EPS or EPSC colonies were dissociated into single cells by incubation with Accumax (Stemcell Technology, 07921). Cell resuspension was transferred into a 0.1% gelatin-coated plate and incubated at 37° C. for 30 min to allow irradiated MEF cells attach to the plate. The supernatant containing the EPS or EPSC cells were collected, filtered through a 40 μm cell strainer, and counted using the TC-10 counter (Bio-Rad, 1450001). AggreWell 400 (STEMCELL Technologies, 34415) was prepared following the manufacturer's instructions. EPS-blastoid basal medium is composed of 25% TSC basal medium, 25% N2B27 basal medium (see above), and 50% KSOM. In some experiments, M16 (Sigma-Aldrich, M7292) was used to replace KSOM. Approximately 24,000 cells (20 cells per microwell for 1200 microwells) were resuspended in EPS-blastoid basal medium supplemented with 2 μM ROCK inhibitor Y-27632 (Reagents Direct, 53-B80-50), 12.5 ng/mL rhFGF4 (R&D, 235F4025), 0.5 μg/mL Heparin (Sigma-Aldrich, H3149), 3 μM GSK3 inhibitor CHIR99021 (Reagents Direct, 27-H76), 5 ng/mL BMP4 (Proteintech, HZ-1040), and 0.5 μM A83-01 (Axon Medchem, 1421) and seeded into one well of the 24-well AggreWell plate. The plate was centrifuged at 300 g for one minute and transferred into an incubator. The day of cell seeding was counted as day 0 of the process. Medium was removed 24 h later (day 1) and replaced with fresh medium without Y-27632. Additional medium change is optional for the rest of the EPS-blastoid formation process. Starting from day 5 or day 6, blastoids were manually picked up using a mouth pipette (Sigma-Aldrich, A5177) under a stereomicroscope for analysis or downstream experiments. TSC basal medium was composed of RPMI 1640 (11875-093) supplemented with 20% Fetal Bovine Serum (FBS) (16000-044), 1X GlutaMAX (35050-061), 1X Sodium pyruvate (11360-070), and 0.1 mM 2-mercaptoethanol (21985-023) (all from Thermo Fisher Scientific). Homemade KSOM was prepared according to a previously published recipe (Wu et al., 2017). The KSOM medium contains: NaCl (95 mM), KC1 (2.5 mM), KH2PO4 (0.35 mM), MgSO4 (0.2 mM), NaHCO3 (25 mM), CaCl2 (1.71 mM), Na2-EDTA (0.01 mM), L-glutamine (1.0 mM), Na lactate (10 mM), Na pyruvate (0.2 mM), glucose (5.56 mM), essential amino acid (EAA; 10.0 m/l), non-essential amino acid (NEAA; 5.0 m/l), and BSA (4 g/l).
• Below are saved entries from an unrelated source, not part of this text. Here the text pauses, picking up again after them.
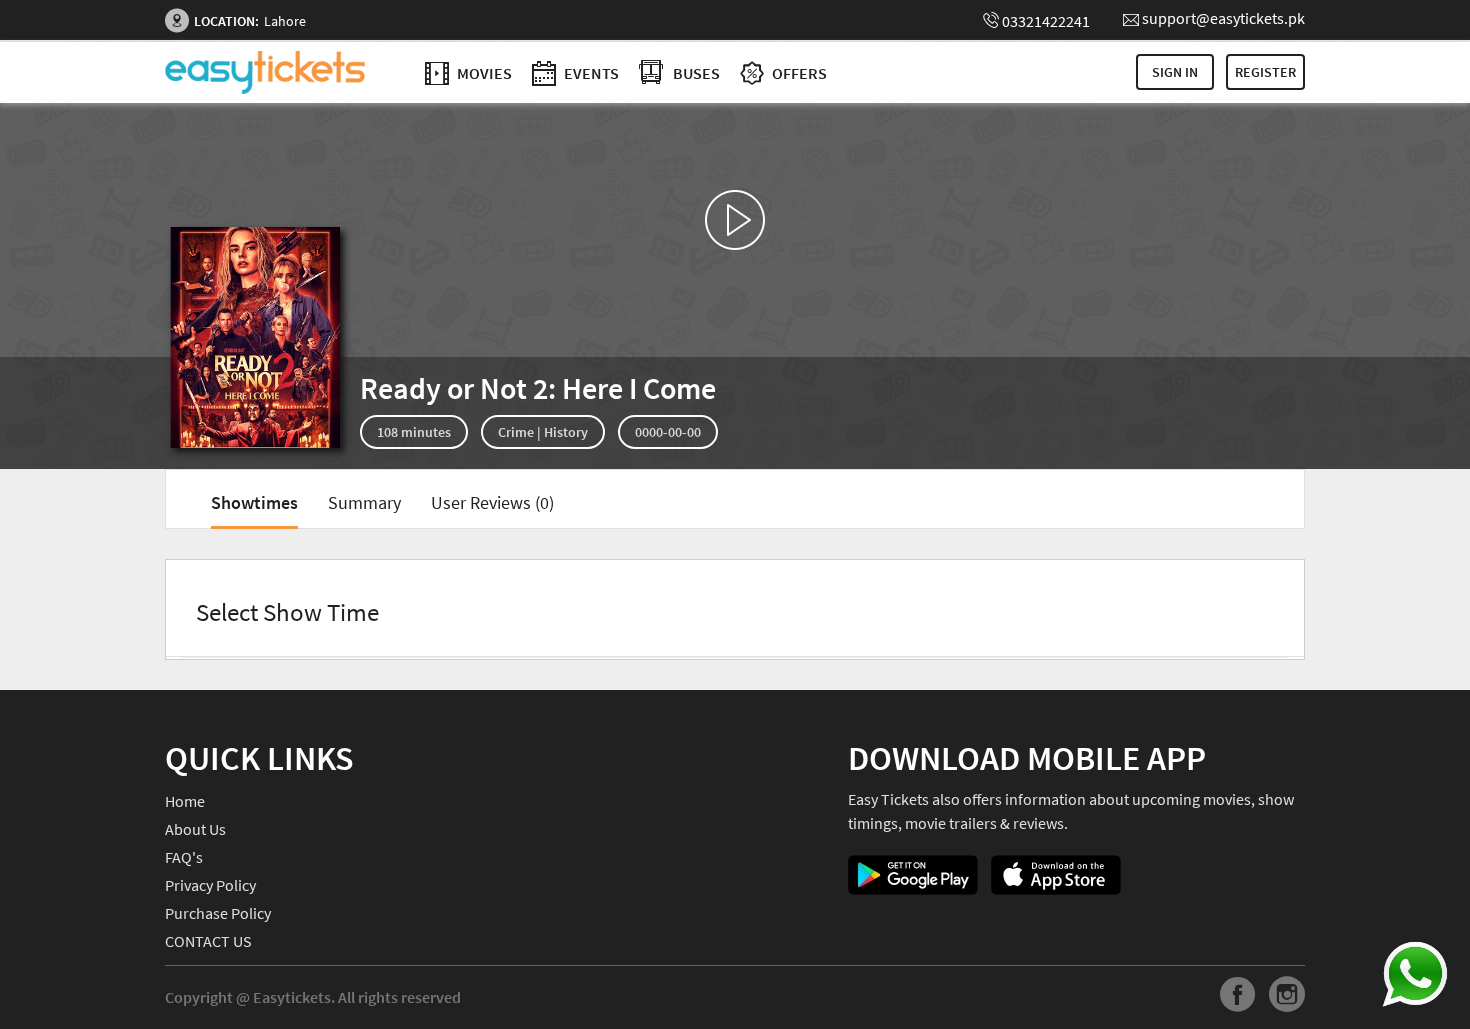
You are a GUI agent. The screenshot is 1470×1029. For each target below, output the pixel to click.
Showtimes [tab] (254, 502)
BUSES (696, 73)
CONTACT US (208, 941)
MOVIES (483, 73)
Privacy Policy (210, 885)
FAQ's (184, 857)
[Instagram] (1287, 997)
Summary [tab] (364, 502)
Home (185, 801)
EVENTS (590, 73)
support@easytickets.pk (1223, 18)
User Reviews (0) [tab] (492, 502)
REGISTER (1265, 72)
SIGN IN (1175, 72)
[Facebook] (1238, 997)
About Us (195, 829)
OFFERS (798, 73)
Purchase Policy (218, 913)
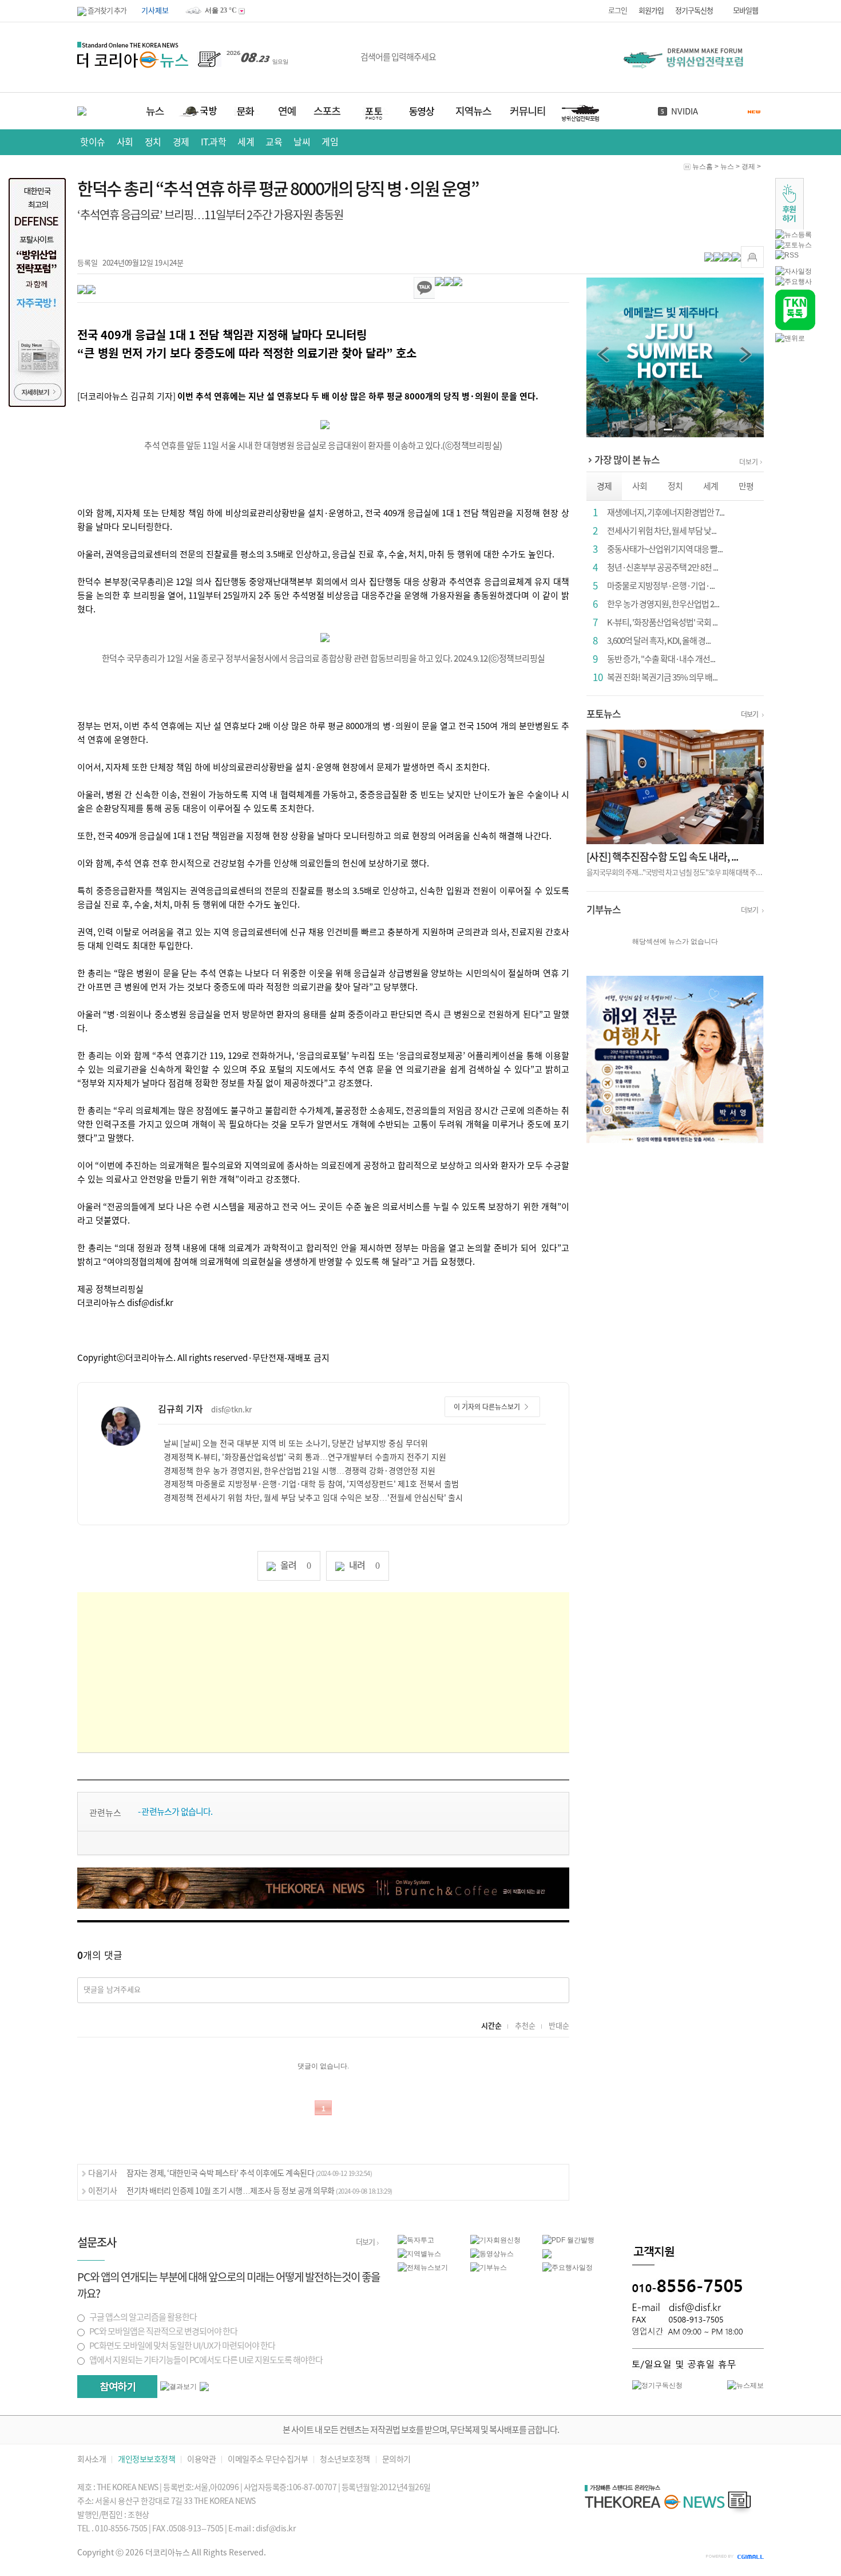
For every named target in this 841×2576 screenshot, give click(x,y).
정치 (153, 142)
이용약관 (201, 2459)
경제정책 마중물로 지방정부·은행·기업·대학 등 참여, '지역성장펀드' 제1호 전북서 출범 (311, 1484)
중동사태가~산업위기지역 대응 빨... (665, 549)
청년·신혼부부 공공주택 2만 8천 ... (662, 567)
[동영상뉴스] (492, 2253)
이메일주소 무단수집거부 (268, 2459)
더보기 (748, 461)
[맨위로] (790, 338)
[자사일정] (793, 271)
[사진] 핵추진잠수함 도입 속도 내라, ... (662, 857)
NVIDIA (684, 111)
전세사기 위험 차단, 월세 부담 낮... (661, 531)
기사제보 (155, 10)
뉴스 (727, 167)
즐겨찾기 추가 (106, 10)
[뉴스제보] (745, 2385)
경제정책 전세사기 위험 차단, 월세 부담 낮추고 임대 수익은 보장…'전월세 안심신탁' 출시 (313, 1498)
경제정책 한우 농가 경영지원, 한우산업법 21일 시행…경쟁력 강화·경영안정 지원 (299, 1471)
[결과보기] (178, 2386)
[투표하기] (117, 2386)
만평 (746, 486)
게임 (330, 142)
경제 (181, 142)
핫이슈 (92, 142)
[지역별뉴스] (419, 2253)
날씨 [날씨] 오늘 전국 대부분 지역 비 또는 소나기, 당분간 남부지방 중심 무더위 (296, 1443)
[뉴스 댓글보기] (547, 2253)
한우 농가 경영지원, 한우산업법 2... (663, 604)
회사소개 (91, 2459)
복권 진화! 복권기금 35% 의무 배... (662, 677)
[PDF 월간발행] (568, 2239)
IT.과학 (214, 142)
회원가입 (651, 10)
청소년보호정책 (345, 2459)
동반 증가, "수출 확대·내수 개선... (661, 659)
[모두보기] (204, 2386)
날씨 (301, 142)
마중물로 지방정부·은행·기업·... (661, 585)
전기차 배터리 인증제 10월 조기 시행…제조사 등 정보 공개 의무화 (259, 2191)
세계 (245, 142)
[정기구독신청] (657, 2385)
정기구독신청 (694, 10)
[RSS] (787, 255)
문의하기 (396, 2459)
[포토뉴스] (793, 244)
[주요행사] (793, 281)
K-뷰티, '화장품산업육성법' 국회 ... (662, 622)
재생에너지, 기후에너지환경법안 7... (665, 512)
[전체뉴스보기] (423, 2267)
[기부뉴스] (488, 2267)
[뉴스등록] (793, 234)
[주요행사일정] (567, 2267)
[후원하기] (789, 203)
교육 (273, 142)
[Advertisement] (323, 1672)
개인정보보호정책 (146, 2459)
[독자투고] (416, 2239)
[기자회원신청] (506, 2240)
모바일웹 (745, 10)
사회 (125, 142)
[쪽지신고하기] (752, 257)
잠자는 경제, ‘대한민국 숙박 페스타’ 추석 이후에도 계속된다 (249, 2173)
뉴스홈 (702, 167)
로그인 (617, 10)
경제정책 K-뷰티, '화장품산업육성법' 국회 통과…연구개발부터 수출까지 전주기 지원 (305, 1457)
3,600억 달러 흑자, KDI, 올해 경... (659, 640)
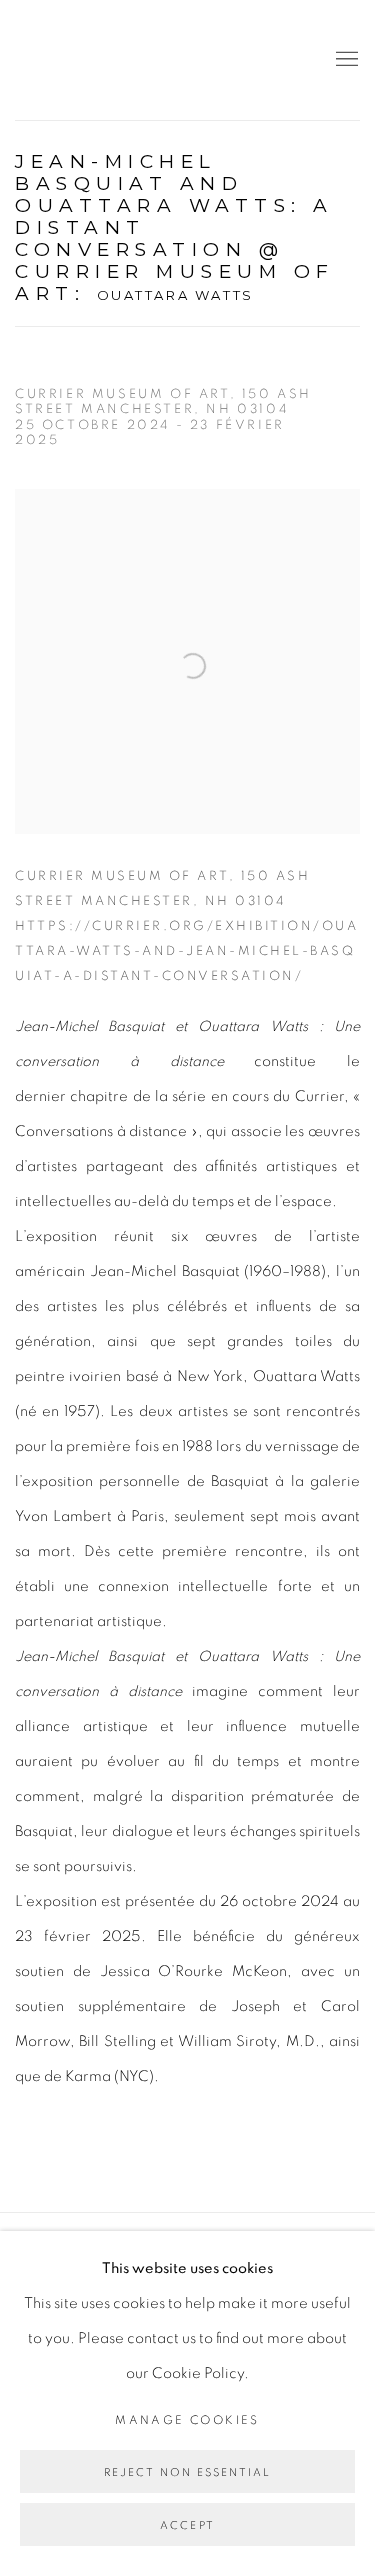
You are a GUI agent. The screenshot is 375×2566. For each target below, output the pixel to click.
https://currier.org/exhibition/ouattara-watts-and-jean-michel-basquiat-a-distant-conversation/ (186, 951)
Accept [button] (187, 2525)
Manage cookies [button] (187, 2420)
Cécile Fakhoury (135, 60)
While preferred embodiments of the present invention have been shown and described herein, it will be obvious to those skilled in the art that such embodiments are provided by way of example only. Numerous variations, changes, and substitutions will now occur to those skilled in the art without departing from the invention. Various explicit examples of compositions of matter and processes/methods are described herein, the components or steps of which are optionally utilized in any composition of matter and/or process/method described herein, as applicable. It should be understood that various alternatives to the embodiments described herein may be employed. It is intended that the following claims define the scope of the invention and that methods and structures within the scope of these claims and their equivalents be covered thereby.